Exercise requirements
Every line below that holds the string "help" must be copied.

- Opening Delimiter -

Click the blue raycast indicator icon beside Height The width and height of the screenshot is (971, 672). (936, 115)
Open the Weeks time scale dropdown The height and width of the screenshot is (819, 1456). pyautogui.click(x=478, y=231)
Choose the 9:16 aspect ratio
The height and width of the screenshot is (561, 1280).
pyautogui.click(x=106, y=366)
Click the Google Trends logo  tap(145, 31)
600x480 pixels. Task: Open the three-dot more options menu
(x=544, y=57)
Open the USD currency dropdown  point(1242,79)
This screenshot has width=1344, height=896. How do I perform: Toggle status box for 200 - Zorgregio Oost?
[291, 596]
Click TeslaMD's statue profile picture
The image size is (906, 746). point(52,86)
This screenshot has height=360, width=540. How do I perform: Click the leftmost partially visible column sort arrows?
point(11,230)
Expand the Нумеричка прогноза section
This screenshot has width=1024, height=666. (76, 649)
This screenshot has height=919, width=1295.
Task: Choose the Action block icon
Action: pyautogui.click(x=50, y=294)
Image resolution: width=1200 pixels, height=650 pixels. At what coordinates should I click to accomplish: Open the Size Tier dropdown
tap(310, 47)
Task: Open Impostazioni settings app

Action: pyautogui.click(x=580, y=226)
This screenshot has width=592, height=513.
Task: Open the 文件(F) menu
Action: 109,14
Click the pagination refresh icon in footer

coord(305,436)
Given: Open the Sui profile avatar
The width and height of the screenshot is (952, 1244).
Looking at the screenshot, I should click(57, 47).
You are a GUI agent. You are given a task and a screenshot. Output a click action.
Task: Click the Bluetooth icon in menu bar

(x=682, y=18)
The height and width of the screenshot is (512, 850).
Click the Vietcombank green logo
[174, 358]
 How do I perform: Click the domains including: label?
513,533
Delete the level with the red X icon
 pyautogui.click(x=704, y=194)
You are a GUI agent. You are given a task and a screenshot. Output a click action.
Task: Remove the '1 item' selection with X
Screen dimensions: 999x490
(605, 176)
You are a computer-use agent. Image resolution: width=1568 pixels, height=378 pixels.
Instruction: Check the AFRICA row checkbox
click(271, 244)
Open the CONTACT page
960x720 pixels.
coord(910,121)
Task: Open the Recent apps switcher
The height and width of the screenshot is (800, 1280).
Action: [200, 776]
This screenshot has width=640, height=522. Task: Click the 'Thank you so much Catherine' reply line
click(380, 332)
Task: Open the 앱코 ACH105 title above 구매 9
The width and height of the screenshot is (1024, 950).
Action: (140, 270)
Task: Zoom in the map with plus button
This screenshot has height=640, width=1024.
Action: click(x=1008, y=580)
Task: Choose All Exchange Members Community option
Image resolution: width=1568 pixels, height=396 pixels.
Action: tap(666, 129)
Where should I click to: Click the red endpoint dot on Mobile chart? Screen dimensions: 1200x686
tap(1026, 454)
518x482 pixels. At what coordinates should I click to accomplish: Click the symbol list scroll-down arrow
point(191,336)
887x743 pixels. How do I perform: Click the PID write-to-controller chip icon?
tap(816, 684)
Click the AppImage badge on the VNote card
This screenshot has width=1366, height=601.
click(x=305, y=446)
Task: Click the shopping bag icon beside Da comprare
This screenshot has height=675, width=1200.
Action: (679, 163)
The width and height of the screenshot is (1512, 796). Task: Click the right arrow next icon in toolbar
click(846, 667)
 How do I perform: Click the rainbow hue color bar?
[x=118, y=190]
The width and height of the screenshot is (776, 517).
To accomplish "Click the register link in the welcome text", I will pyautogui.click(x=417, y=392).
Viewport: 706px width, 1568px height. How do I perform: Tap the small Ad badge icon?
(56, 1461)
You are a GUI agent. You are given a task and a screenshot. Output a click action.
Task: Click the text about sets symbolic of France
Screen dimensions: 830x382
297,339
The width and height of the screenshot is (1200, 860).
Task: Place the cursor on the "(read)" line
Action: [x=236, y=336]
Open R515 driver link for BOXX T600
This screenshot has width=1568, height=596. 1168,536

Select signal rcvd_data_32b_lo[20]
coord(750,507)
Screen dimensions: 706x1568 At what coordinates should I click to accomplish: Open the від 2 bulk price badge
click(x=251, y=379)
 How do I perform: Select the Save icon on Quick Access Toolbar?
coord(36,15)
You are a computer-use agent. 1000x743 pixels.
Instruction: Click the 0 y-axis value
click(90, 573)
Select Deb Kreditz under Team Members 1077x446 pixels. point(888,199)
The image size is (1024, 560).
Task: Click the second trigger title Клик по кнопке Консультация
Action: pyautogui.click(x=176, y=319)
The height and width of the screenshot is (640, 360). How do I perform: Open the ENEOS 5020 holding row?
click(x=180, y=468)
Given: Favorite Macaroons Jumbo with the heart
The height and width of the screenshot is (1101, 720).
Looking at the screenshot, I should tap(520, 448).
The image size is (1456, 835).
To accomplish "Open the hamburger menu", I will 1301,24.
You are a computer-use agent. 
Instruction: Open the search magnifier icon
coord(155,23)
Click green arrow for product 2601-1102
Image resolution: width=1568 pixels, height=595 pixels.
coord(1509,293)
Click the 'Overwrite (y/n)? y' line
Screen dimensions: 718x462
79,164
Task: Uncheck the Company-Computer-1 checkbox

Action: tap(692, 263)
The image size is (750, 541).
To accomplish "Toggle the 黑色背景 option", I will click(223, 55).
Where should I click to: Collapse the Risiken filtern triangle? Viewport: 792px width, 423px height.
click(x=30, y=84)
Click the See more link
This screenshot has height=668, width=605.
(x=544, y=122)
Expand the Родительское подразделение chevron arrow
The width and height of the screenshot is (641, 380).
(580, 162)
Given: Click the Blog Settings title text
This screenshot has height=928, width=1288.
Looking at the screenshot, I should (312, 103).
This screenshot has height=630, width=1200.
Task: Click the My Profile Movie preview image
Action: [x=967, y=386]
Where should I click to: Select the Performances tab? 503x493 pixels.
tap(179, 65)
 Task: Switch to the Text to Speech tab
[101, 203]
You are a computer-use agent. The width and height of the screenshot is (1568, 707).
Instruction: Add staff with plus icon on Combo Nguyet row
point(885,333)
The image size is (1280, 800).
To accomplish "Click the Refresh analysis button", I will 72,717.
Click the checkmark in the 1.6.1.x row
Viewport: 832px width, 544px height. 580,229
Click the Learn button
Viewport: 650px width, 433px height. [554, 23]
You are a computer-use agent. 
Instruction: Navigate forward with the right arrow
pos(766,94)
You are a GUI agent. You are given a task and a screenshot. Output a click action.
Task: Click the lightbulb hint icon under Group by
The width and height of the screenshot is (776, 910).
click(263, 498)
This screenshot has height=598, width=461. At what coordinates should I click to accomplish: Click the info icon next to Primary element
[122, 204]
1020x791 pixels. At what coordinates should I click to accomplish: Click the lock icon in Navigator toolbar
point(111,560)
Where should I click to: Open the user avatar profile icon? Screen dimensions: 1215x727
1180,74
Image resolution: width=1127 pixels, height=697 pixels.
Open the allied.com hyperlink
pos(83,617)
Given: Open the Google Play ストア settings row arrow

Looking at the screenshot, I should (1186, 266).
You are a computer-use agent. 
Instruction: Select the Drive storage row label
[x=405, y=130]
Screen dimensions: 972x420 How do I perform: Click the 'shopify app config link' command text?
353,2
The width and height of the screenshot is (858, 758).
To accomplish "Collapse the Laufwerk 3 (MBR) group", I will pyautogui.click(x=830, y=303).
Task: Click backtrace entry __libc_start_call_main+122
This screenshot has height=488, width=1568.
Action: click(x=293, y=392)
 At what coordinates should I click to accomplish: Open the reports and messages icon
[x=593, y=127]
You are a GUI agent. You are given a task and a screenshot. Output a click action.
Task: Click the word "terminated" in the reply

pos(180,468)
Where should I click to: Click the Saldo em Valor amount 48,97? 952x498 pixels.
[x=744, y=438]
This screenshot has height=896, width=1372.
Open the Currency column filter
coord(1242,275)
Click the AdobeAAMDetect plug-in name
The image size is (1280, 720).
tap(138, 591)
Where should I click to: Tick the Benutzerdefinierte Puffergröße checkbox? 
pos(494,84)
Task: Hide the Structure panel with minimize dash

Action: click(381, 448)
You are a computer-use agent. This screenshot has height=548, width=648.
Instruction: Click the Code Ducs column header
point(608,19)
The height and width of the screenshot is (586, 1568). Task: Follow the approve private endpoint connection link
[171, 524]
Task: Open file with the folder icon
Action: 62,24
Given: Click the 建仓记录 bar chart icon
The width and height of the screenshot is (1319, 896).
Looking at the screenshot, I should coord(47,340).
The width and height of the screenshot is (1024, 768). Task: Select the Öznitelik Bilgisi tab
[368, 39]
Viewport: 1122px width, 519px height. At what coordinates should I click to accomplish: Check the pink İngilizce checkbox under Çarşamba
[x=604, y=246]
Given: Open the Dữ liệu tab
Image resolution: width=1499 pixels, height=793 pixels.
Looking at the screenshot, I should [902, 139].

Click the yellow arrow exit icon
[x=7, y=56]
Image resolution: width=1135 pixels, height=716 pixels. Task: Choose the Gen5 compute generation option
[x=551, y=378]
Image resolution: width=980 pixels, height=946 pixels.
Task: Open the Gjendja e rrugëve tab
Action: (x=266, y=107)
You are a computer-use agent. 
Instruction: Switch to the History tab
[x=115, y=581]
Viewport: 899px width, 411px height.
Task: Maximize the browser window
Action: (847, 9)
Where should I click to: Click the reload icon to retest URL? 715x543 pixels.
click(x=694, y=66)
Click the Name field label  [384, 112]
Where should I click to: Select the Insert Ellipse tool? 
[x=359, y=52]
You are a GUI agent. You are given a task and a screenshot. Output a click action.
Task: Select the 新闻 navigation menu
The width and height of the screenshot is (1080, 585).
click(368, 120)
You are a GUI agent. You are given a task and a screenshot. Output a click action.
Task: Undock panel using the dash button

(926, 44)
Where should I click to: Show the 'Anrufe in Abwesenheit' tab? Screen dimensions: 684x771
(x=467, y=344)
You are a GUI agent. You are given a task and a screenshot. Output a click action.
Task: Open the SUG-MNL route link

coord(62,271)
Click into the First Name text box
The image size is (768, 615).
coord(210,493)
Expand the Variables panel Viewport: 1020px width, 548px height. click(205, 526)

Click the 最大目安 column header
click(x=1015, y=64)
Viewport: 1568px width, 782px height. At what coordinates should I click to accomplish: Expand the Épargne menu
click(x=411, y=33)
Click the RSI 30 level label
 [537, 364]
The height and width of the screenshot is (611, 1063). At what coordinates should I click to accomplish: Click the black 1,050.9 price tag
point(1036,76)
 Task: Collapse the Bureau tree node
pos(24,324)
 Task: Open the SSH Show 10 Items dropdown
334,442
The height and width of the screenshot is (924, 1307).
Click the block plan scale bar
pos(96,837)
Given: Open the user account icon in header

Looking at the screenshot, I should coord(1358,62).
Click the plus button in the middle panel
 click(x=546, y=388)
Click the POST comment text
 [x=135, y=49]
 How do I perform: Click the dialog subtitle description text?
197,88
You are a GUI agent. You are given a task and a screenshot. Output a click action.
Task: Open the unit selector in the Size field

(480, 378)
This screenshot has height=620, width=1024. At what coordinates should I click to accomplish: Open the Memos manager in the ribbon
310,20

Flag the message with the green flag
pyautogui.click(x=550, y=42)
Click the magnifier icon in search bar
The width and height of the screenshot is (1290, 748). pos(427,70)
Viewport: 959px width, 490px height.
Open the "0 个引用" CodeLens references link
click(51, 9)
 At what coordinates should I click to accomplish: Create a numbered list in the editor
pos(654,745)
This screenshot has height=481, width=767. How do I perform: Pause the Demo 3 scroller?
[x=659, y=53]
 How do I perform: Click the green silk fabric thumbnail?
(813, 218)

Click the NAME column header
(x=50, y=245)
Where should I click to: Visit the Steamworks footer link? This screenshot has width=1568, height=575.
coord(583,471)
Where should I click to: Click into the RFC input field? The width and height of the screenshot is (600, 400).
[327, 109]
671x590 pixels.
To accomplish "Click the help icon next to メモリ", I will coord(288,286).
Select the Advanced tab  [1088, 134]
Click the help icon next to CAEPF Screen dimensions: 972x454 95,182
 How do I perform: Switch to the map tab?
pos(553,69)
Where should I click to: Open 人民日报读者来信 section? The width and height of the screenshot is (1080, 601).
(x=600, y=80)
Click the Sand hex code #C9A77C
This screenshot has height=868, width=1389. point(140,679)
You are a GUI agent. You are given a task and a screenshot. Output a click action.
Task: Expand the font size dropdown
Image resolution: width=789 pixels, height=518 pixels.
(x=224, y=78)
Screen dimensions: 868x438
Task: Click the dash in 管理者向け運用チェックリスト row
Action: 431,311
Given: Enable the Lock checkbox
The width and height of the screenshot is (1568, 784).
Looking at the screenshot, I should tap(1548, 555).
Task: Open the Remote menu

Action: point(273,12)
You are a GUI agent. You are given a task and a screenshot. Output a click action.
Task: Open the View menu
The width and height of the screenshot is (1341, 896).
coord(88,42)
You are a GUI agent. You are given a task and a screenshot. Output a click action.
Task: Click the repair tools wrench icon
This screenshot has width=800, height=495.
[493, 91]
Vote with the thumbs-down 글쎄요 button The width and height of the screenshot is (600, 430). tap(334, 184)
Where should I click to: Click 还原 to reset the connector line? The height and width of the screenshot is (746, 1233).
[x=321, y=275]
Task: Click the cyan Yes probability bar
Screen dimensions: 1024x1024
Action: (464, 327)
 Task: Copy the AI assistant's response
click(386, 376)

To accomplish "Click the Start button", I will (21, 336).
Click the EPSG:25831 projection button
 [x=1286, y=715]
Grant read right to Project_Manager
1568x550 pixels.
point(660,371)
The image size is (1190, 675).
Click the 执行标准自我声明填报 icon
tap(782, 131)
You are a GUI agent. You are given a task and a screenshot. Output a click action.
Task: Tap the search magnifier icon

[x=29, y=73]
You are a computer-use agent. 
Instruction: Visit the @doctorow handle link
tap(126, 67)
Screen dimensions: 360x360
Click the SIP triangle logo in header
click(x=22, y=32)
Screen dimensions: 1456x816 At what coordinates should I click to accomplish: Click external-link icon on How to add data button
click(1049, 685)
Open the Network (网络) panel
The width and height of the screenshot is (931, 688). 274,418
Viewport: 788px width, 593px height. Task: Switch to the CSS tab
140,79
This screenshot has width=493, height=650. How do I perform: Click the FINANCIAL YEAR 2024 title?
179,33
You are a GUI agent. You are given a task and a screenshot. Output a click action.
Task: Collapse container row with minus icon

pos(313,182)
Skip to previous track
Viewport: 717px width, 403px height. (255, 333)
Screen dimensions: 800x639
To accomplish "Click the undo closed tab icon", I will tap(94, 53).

- Closing Delimiter -

Solution to the exercise
To accomplish "Click the help icon next to メモリ", I will coord(288,286).
Click the help icon next to CAEPF Screen dimensions: 972x454 95,182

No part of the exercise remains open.